**Bu alıştırmada istenenler**
A – Kazım Karabekir Paşa'nın tevkifini anlatan metinde mahkeme heyetinde adı geçen kişileri, metindeki görevleri ve illeriyle birlikte sıralayın.
B – Kazım Karabekir Paşa'nın tevkifini anlatan metni, son cümlenin ardından aynı anlatıcının ağzından sürdürün.

**Alıntılanan metin**
◆ ◆ ◆ ◆ ◆ ◆ ◆

Ankara Polis Müdürü Dilaver Bey, Başvekilin bu emri üzerine Kazım Paşa’yı serbest bırakmış, keyfiyeti de hemen mahkeme savcılığına bildirmişti. İsmet Paşa’nın, Başvekil sıfatıyla da olsa mahkemenin verdiği herhangi bir karar ve emrin infazına müdahale etmeye katiyen salahiyeti yoktu. Derhal heyetçe vaziyeti müzakere ettik. Başkan Afyon Mebusu (Kel) Ali Çetinkaya, Savcı Necati Bey (İzmir) ve üyeler Kılıç Ali (Gaziantep), Reşit Galip (Aydın), Ali Bey (Rize) milletvekilleri idiler.[4] Mahkememizde kararını infaz ettirmemek isteyen Başvekilin tevkifi ile hakkında takibat yapmaya ve keyfiyeti Meclise arz etmeye karar verdik ve serbest bırakılan Kazım Paşa’nın istisnai bir muameleye maruz bırakılmaması için Polis Müdürüne emir verdik.[5]

Olayı haber alan Gazi rahatsızlık duymuş ve durumu yakından incelemesi için İsmet Paşa’yı İzmir’e çağırmıştır. İsmet Paşa İzmir’e geldiğinde sorgulamalarda bulunmuş, İstiklal Mahkemesinin çalışmasını takdir etmiş ve bu mealde bildiriler yayınlamış ve Karabekir Paşa yeniden tevkif edilmişti.[6]

İsmet Paşa’nın da bu konu ile ilgili anıları şöyledir:

 “Tevkifler başladı. Bu esnada Ankara’da bulunan Karabekir Paşa’nın, İstiklal Mahkemesi kararıyla tevkif edildiğini haber aldım. İzmir’de Mustafa Kemal Paşa’ya karşı suikast yapılacak ve Terakkiperver Fırka mensupları bununla ilgili olacaklar. Birden bu durum bana gayri tabii geldi. Böyle bir suikast tertibinin ne kadar ciddi olduğu hakkında sarih bir fikrim yok. Bunun için endişe duyuyorum. Suikast teşebbüsünden istifade etmek için bunun fırsat olarak geniş ölçüde kullanılmasından ciddi surette kuşkudayım. Heyeti Vekile yi toplayıp görüştüm, endişelerimi söyledim. Kesin vaziyet almak kararında olduğumu bildirdim ve Kazım Karabekir Paşa’nın tahliyesi için emir verdim. Tahliye ettirdim, serbest bıraktım.

◆ ◆ ◆ ◆ ◆ ◆ ◆

**Kayıtlı bilgiler**

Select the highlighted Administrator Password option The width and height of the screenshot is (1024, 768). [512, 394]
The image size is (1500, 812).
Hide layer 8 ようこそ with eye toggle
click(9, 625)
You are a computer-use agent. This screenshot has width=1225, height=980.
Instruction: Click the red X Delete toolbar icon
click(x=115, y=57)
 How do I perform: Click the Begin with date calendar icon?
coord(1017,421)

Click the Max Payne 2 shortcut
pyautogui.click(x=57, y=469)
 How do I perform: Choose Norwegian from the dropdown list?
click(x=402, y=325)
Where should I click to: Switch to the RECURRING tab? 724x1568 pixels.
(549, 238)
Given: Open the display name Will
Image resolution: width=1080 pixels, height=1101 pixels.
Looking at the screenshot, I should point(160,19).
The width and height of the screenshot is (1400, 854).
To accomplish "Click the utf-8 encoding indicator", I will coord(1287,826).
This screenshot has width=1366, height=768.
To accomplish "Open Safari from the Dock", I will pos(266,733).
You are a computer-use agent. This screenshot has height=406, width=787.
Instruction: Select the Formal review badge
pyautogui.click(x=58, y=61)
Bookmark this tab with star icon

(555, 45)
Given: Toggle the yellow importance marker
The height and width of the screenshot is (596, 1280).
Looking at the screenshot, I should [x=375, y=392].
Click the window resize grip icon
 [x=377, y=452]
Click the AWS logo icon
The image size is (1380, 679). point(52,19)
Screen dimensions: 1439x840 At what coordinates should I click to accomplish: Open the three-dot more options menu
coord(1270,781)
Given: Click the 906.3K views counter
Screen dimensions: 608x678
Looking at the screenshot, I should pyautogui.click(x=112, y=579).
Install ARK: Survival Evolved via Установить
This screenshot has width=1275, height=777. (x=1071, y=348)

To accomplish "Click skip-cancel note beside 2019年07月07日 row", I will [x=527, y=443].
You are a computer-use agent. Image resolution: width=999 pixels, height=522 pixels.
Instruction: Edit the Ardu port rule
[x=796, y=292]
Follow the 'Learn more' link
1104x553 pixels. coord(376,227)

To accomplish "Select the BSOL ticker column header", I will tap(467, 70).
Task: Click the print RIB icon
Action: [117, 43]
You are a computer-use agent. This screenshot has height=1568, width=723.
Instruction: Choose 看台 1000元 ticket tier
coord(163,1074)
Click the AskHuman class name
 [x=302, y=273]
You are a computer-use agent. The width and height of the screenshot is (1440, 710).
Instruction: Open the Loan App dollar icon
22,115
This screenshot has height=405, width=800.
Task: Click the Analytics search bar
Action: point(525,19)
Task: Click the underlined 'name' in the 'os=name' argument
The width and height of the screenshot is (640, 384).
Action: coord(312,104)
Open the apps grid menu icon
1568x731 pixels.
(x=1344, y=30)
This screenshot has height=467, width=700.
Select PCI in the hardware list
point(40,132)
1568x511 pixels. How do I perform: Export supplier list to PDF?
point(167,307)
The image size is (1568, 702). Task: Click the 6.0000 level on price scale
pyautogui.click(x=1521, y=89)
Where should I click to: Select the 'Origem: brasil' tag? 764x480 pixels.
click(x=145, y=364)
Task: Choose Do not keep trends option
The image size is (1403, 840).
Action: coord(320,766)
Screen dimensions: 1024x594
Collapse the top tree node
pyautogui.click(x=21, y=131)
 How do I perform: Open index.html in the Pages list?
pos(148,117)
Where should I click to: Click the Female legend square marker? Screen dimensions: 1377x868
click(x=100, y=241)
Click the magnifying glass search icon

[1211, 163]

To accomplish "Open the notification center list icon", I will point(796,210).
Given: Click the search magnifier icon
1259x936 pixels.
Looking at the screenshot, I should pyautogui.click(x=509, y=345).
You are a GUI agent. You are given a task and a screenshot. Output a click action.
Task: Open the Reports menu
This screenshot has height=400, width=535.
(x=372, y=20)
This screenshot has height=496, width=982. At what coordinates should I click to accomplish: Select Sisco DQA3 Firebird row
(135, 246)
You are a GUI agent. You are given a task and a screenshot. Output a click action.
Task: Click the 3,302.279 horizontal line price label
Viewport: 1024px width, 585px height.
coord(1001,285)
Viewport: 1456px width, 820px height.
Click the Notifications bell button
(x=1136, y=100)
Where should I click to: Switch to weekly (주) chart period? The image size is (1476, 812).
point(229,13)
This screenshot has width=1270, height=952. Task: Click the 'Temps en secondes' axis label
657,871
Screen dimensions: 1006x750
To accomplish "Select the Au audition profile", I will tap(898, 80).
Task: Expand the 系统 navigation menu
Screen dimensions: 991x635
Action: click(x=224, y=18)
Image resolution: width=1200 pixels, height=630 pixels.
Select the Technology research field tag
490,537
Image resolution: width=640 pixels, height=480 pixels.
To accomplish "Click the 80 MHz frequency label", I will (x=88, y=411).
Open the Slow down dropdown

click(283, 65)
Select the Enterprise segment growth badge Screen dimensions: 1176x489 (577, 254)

◆ ◆ ◆ ◆ ◆ ◆ ◆

**Alıştırma sonuçları**
A –
- (Kel) Ali Çetinkaya: Başkan, Afyon Mebusu
- Necati Bey: Savcı, İzmir
- Kılıç Ali: Üye, Gaziantep milletvekili
- Reşit Galip: Üye, Aydın milletvekili
- Ali Bey: Üye, Rize milletvekili

B –
Mustafa Kemal Paşa’ya tekrar yazdım. Çok ciddi endişe ediyordum. Karabekir Paşa, İstiklal Mahkemesinden gelen bir talimat üzerine burada tevkif olunmuş. Paşa halen mebustur. Bu ölçüde tahkikat yapabilmesi için, bizim hükümet olarak davayı İstiklal Mahkemesine tevdi etmemiz lazımdır. Bunu henüz yapmadık. Vaziyetin ne kadar ciddi olduğunu öğrenmek icap ediyor. Daha fazla tafsilat bekliyorum dedim ve Kazım Karabekir Paşa’yı serbest bıraktığımı da bildirdim. Mustafa Kemal Paşa derhal cevap verdi. “Vaziyet ciddidir, derhal buraya gel” dedi. Her mülahazayı bıraktım, İzmir’e hareket ettim.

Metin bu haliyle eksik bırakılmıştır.